I can’t see why this item still is rejected. Does anybody can help?

When resolving this issue, it might be that remaining differences of only few “computer” items in LDAP vs S4/AD are resolved as well. Although it might be that the rejects and the differences in LDAP vs AD aren’t connected.


#4

I do not see an error or reject (Traceback) in your exerpt of the S4 Connector Log - It could be helpful to read the complete log.

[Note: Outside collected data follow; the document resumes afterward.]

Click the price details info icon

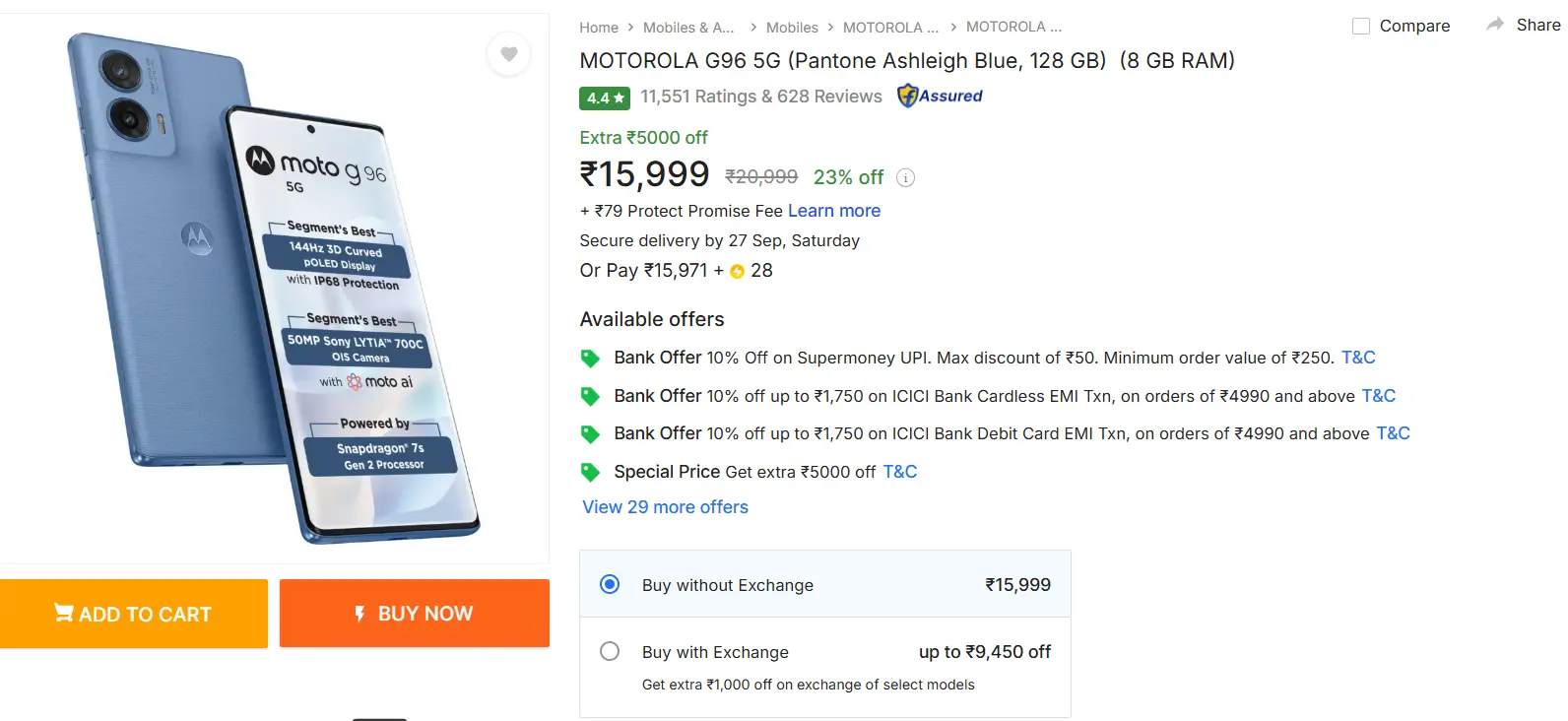pyautogui.click(x=905, y=177)
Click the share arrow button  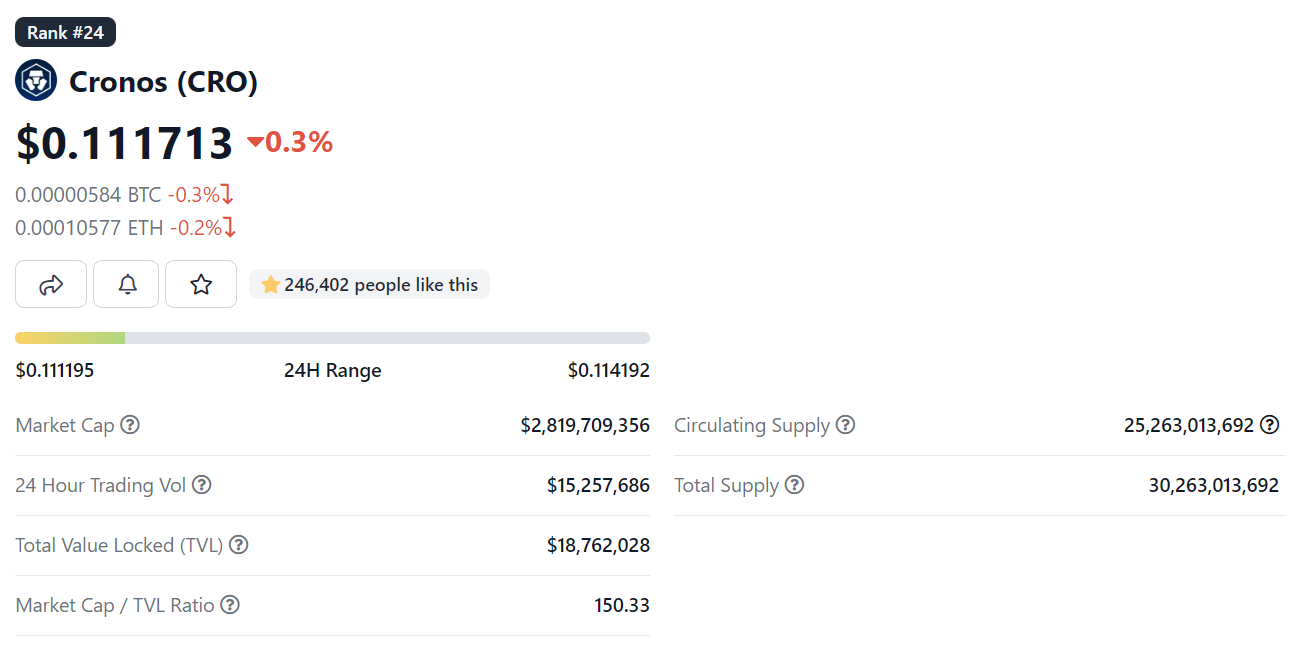[51, 285]
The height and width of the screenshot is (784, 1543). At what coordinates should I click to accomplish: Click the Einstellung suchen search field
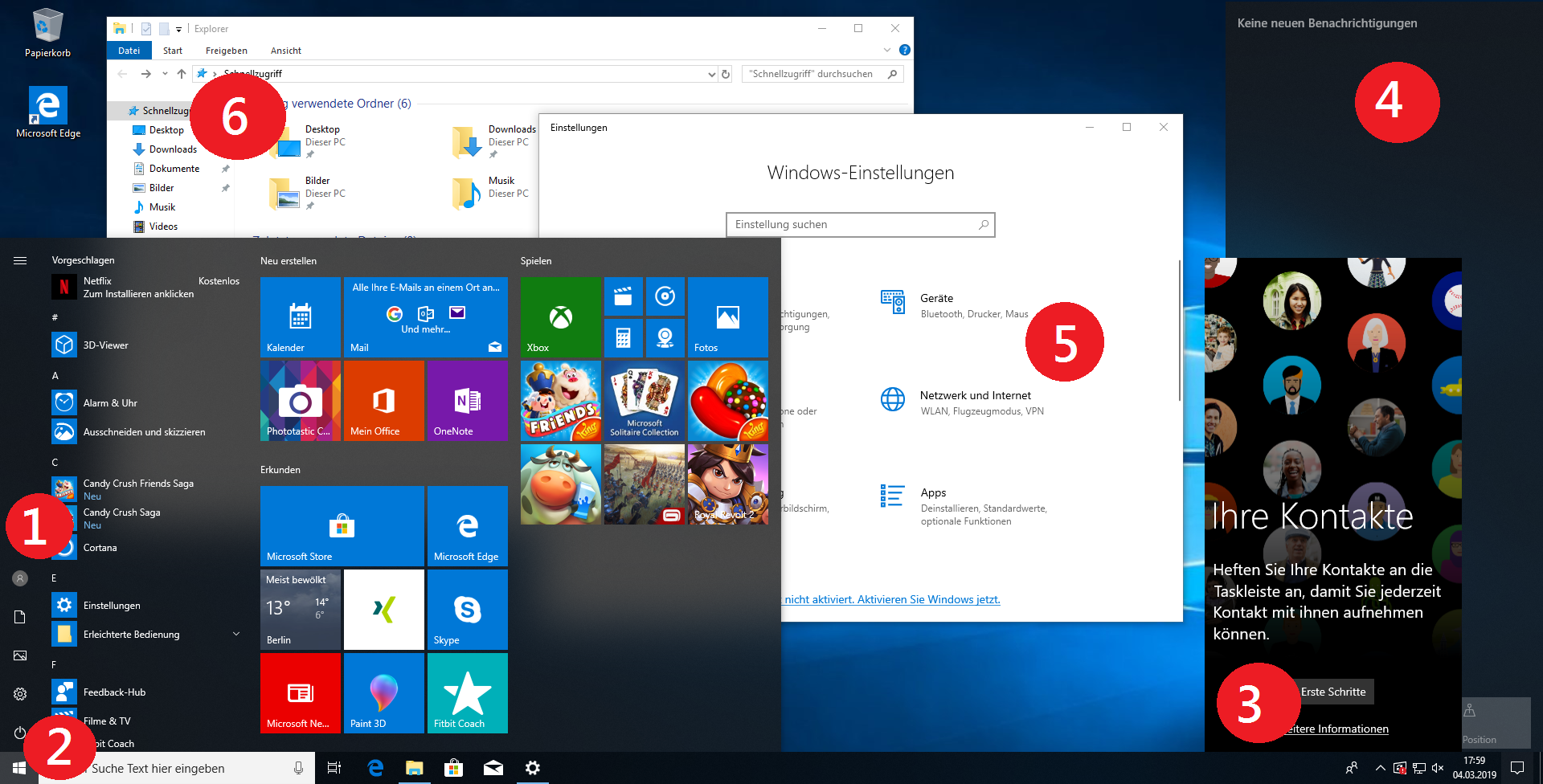click(x=852, y=225)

Though again:

S4 DN: CN=dc,CN=Computers,DC=domain1,DC=intern
UCS DN: cn=dc,cn=computers,dc=domain2,dc=de

are not different folders, these are different bases/domains (ldap/base and S4/base).


#5

Yes, I know that they are different. But this is the way our UCS is configured from the beginning.